Filter the data for lines with the word "computer" and copy those lines.

*** PROVIDED MATERIAL ***

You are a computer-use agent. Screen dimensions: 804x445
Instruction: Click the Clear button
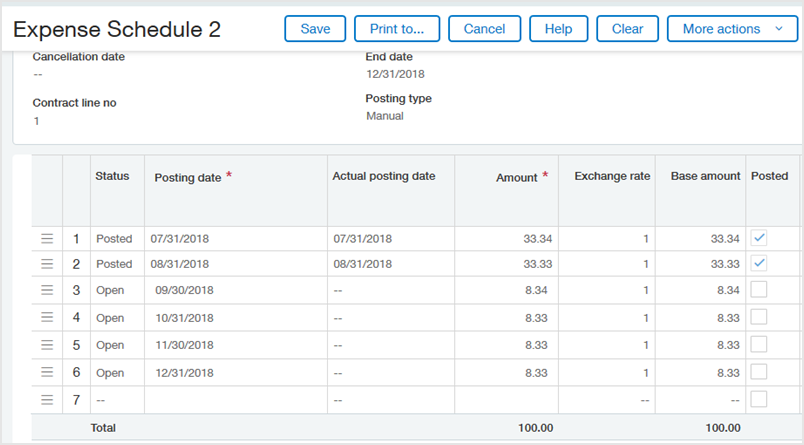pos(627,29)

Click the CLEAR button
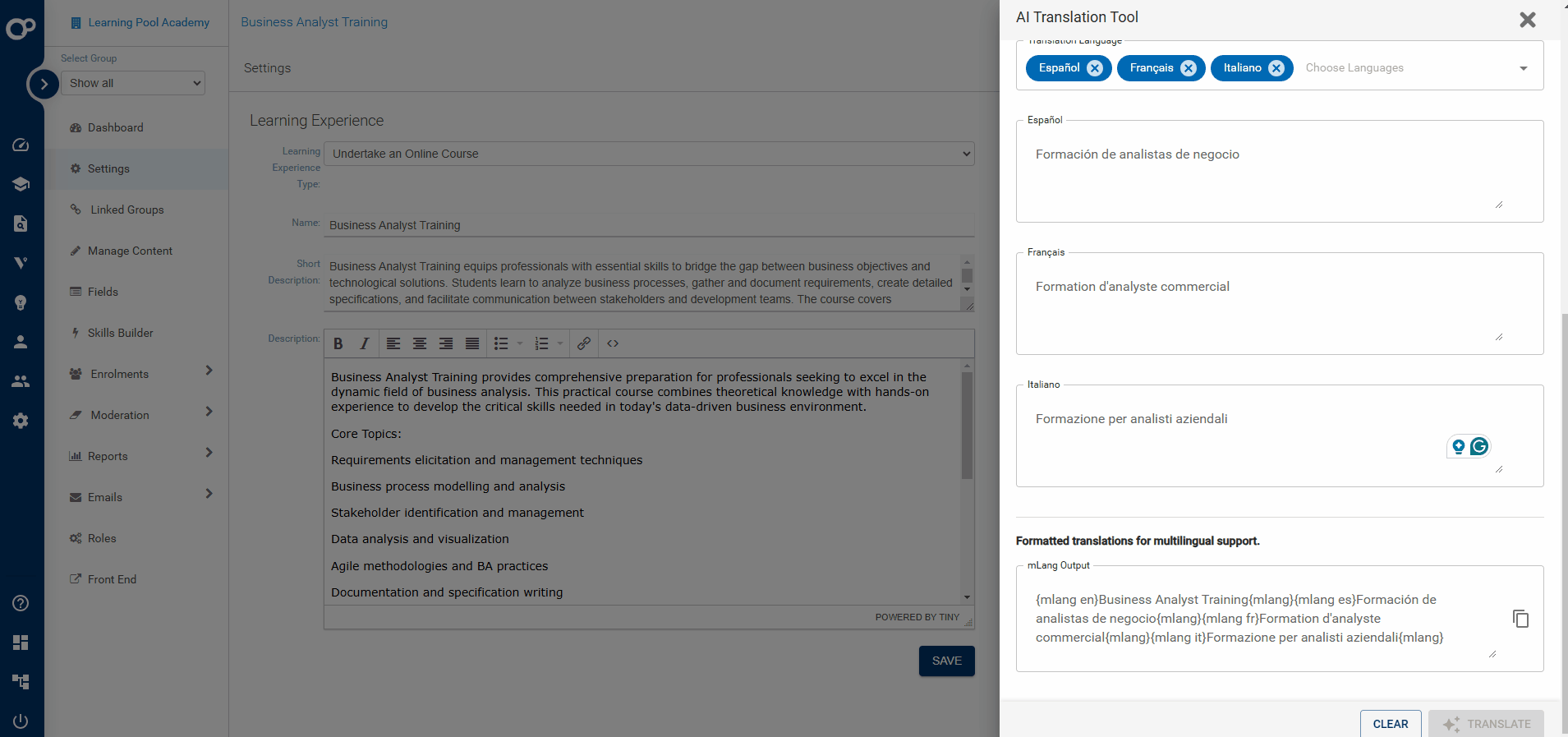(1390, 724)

*** End of PROVIDED MATERIAL ***
*** PROVIDED MATERIAL ***

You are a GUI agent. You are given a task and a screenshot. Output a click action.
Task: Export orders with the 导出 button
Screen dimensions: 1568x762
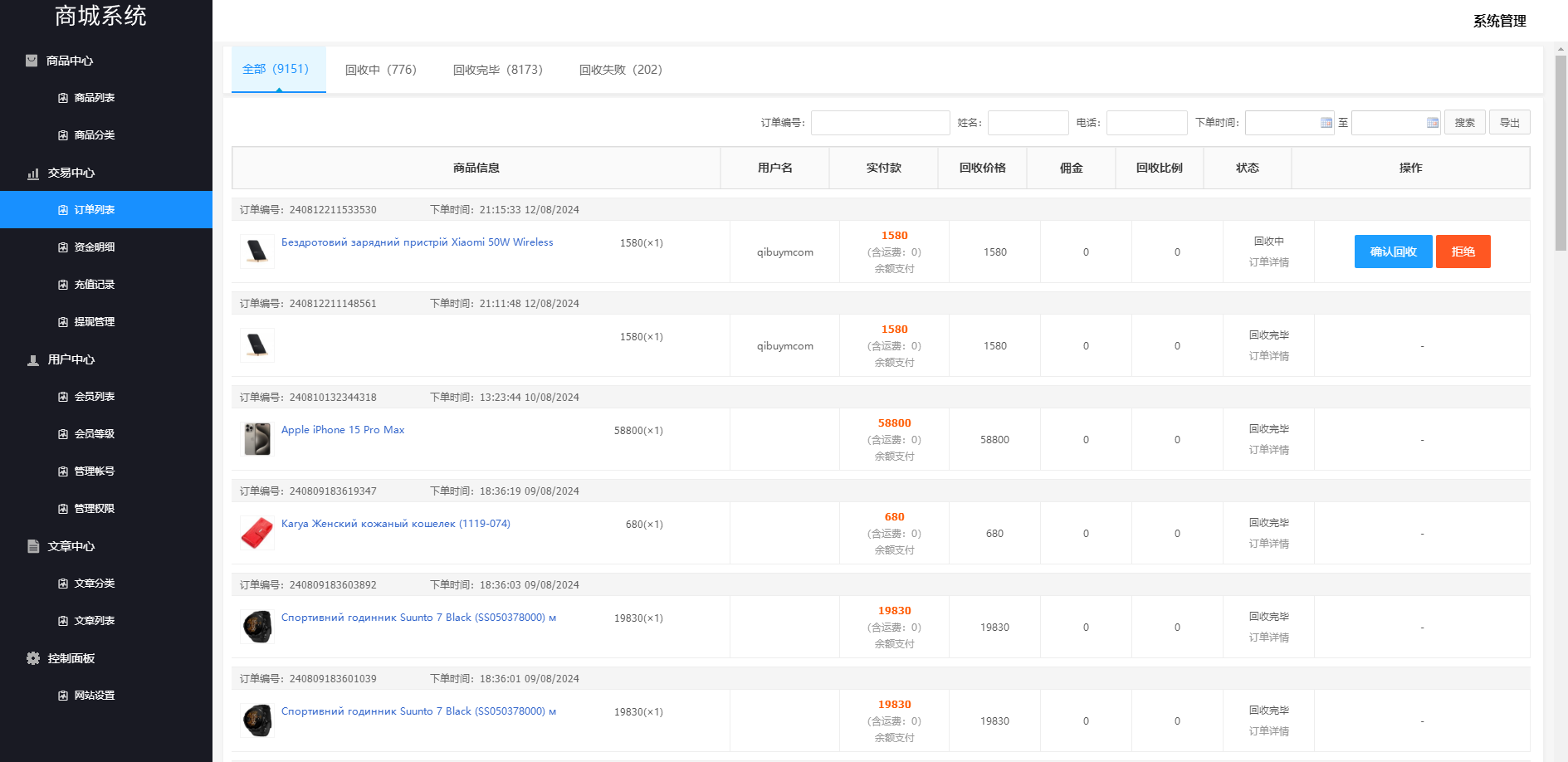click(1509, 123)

*** End of PROVIDED MATERIAL ***
*** PROVIDED MATERIAL ***

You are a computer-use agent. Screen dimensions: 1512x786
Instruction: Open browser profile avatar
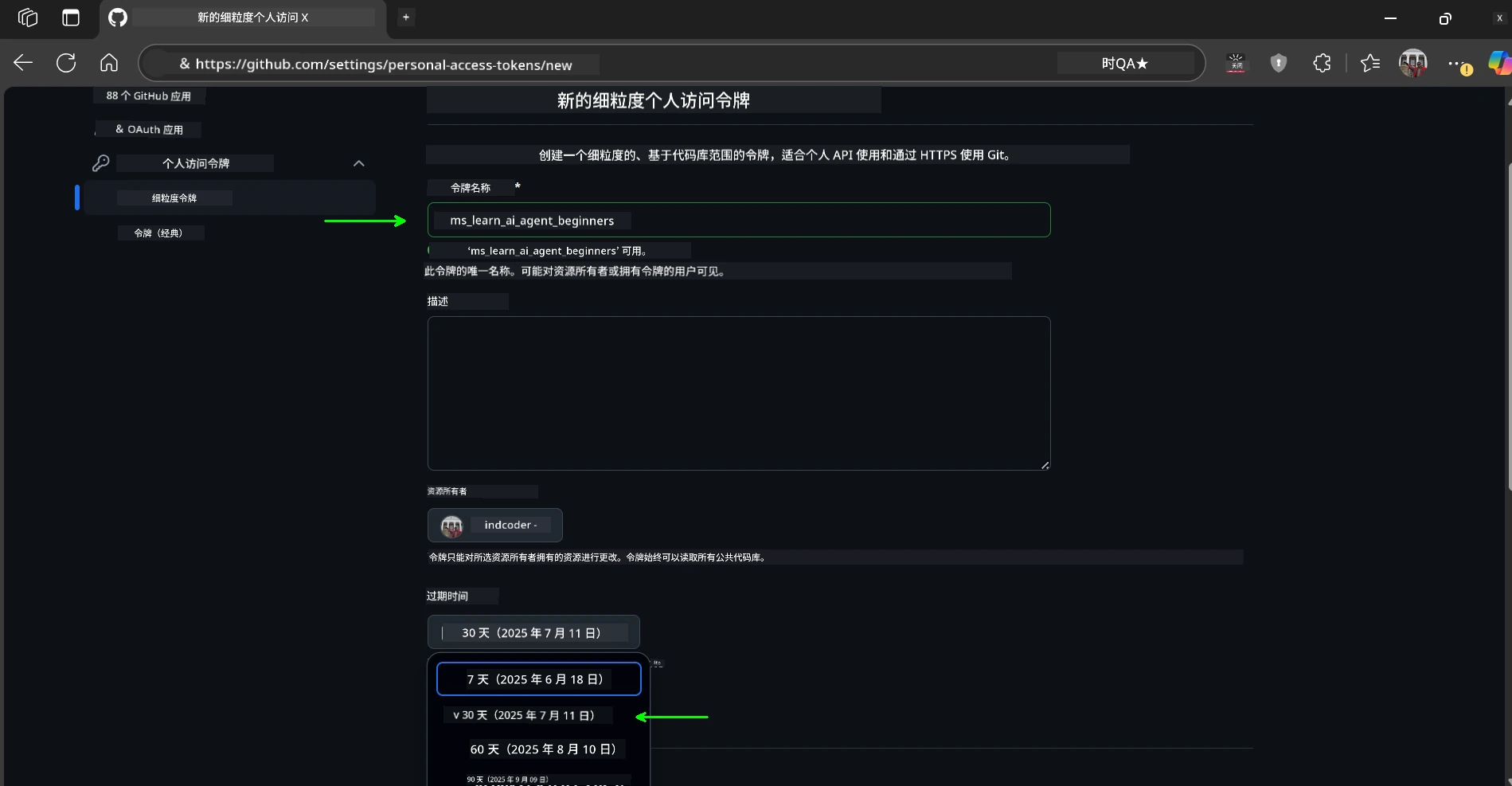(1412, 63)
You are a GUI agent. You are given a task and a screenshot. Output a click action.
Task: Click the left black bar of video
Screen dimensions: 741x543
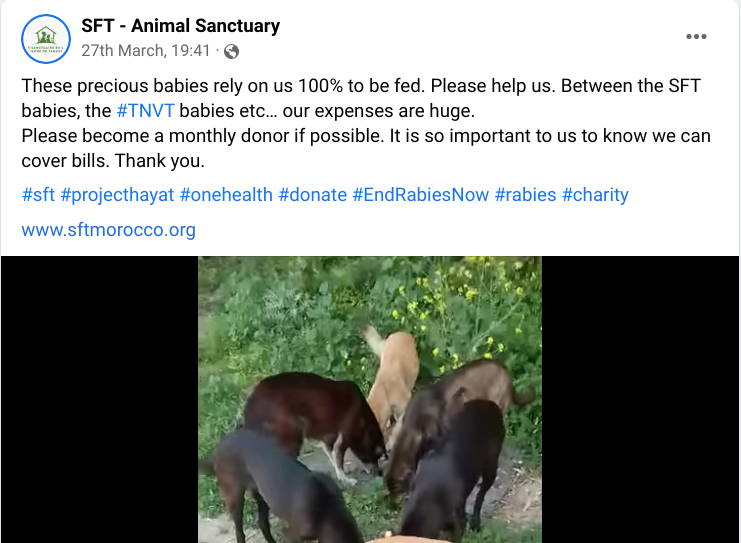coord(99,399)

*** End of PROVIDED MATERIAL ***

RESPONSE:
You are a computer-use agent. Screen dimensions: 804x445
You are a computer-use agent. Screen dimensions: 1512x786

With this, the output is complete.